Testing Strategy: Planning of testing activities in the company Automation of the testing phase
The developer of the code is able to execute it and test it continuously in production-like environments, tracing any change in a version control system. However, the tests performed by the developers in the development phase represent only one of the testing categories to which the software is subjected by going through the pipeline. Only when the development phase is completed, in fact, the quality control team will perform a second testing phase. What often happens, however, is that this second phase is typically performed two or three times in a year, given the low frequency with which a developer releases his code. In this way there is a risk that the developers themselves will be notified of the errors after months, canceling the intrinsic advantages of continuous integration.
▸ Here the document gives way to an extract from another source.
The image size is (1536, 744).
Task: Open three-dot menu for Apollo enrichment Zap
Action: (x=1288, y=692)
An automated testing strategy, on the other hand, aims to solve the problem, avoiding wasting a proportion of time proportional to the lines of code that are added during development. As soon as a developer commits, suites containing thousands of tests are automatically executed on the modified code. If all tests are passed, the code is ready for deployment in production. Starting in 2013, the use of automated testing and continuous integration allowed, in a large organization like Google, to coordinate thousands of small teams among them, all engaged simultaneously in development, code integration, testing and deployment in production. Their code is shared in a single repository, composed of billions of files, in which the code is continuously compiled and revised; about 50% of this code is changed in just one month. To give an example of how productive this approach can be, here are some of their statistics:
- 40 thousand commits a day
- 50 thousand daily builds
- 120 thousand suites used for automated testing and 75 million total tests
- More than 100,000 engineers who design new tools for continuous integration and software release automation, in order to increase the productivity of each individual developer.
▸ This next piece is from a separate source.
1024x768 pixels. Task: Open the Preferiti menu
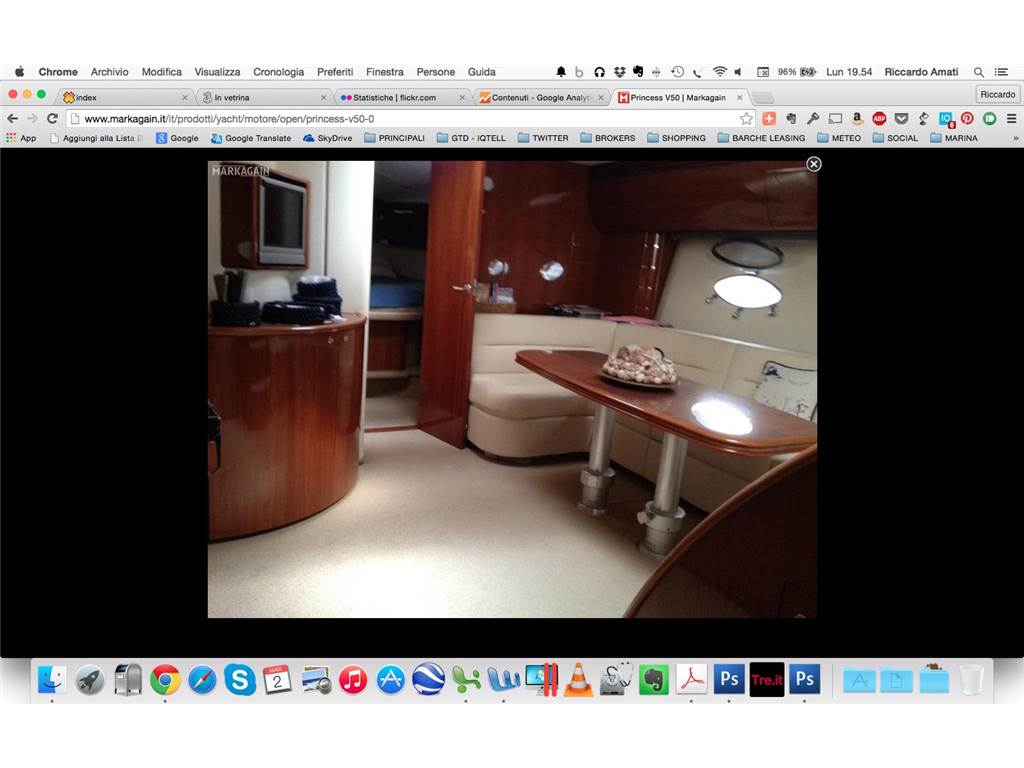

The importance of following this approach is therefore evident, given the excellent results. Before going into the details of the continuous delivery pipeline, analyzing the flow of execution of the various test categories, we try to describe them individually, from the fastest to the slowest:
- Unit tests: They go to test a single method, class or function, notifying the developer about the correctness of their code. The unit tests are written and managed exclusively by the developer within the development phase. They are the fastest test category because they do not interact with any other component, such as databases or filesystems, that require external calls. This implies, on the other hand, a little detailed testing which is limited to locally verifying the correct execution of the code. In the deployment of modern applications, which communicate with different databases or exchange data of different nature with external services, unit tests are not sufficient on their own to guarantee the total reliability of the software.
- Functional acceptance tests: They answer the “How do I know if I’m finished” questions from the developers, and “I got what I wanted” from the user. Unlike the unit tests that go to validate a single and isolated part of the application, with functional tests it is shown that the application behaves as the client has requested and not that it simply works as the developer has planned.
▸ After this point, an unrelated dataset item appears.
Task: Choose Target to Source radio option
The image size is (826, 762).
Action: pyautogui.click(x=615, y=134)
- Integration tests: They are the least used type of automated tests, given their high complexity and computational cost. Very often, in fact, after the correct execution of the functional tests, it is preferable to submit the application to the manual testing phase (eg exploratory tests, tests on the graphic interface). This is because not everything can be automated: aspects such as usability, appearance, perception, are difficult to automate and this is why manual tests must continue to be used, albeit in a decreasing percentage.
The ideal approach would be to first run the fastest tests, unit tests, and then those that take longer, respectively, acceptance tests and integration tests. The difference in terms of speed of execution between these categories is also reflected in their ability to send feedback to developers about errors detected during testing as soon as possible. In fact, if the developer quickly solves a bug encountered by the integration tests (or similarly by the acceptance tests), he will still have to wait a few hours before figuring out if it has been solved or not.
On the contrary, if the bug were detected by the unit tests, the feedback and the resolution of the errors would be almost immediate. It would be ideal, therefore, that most of the errors were detected by unit tests, but many times, the testing pyramid takes the inverse form. A possible countermeasure can be to create a new unit test case every time an error is discovered by the slowest test types; in this way, we try to enlarge the base of the non-ideal pyramid as much as possible, increasing the coverage of the fastest tests through a logic of error caching. In addition, in order to run the tests as quickly as possible, you might think about running them in parallel, potentially distributing them on different servers.